Water is our most vital resource and global water security is a really important agenda. Alongside food and energy security, water security is central to economic growth, health and social well-being in all countries.
On Monday a new report was published that looks at these issues. It’s very timely as the United Nations also published a report on the same day looking at the potential threats arising to food production from land degradation and water shortages.
In the UK, we take for granted that water supply meets demand, with households and businesses expecting access to this precious commodity at all times. In other parts of the world, many poor people are less fortunate, without such easy access to water and services like sanitation.
This is a real priority issue. It is important to realise that in our interconnected world individual countries like the UK cannot think about water in isolation.

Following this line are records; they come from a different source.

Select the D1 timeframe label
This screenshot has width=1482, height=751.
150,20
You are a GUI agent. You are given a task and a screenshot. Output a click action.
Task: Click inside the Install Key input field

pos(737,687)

Every country draws on the water resources of those countries they trade with, in the form of water contained in food and used to manufacture products. Each country has its water footprint that can extend well beyond its borders.
Collaboration within the UK and internationally is vital to safeguarding future global water security. The UK is a world leader in water research, particularly in the global water cycle and its interaction with climate change. Over the past year, my office, along with the Living With Environmental Change programme and the UK Collaborative on Development Sciences have been looking at how we can use and develop the UK’s skills and knowledge of water to help meet the ever increasing demands on the global water sector.
This work has been steered by the UK Water Research and Innovation Partnership (UKWRIP) established earlier this year, and which I chair. Membership is composed of private, public and third sector organisations. The Partnership has been working with many representatives from government, academia, business, and charities engaged in the water sector to develop the UK Water Research and Innovation Framework (UKWRIF). It has been a truly collaborative effort to set out a strategic approach to the highly diverse and interrelated challenges, by highlighting key priorities, and mechanisms to ensure better coherence and co-ordination of different public funding schemes for water research and innovation.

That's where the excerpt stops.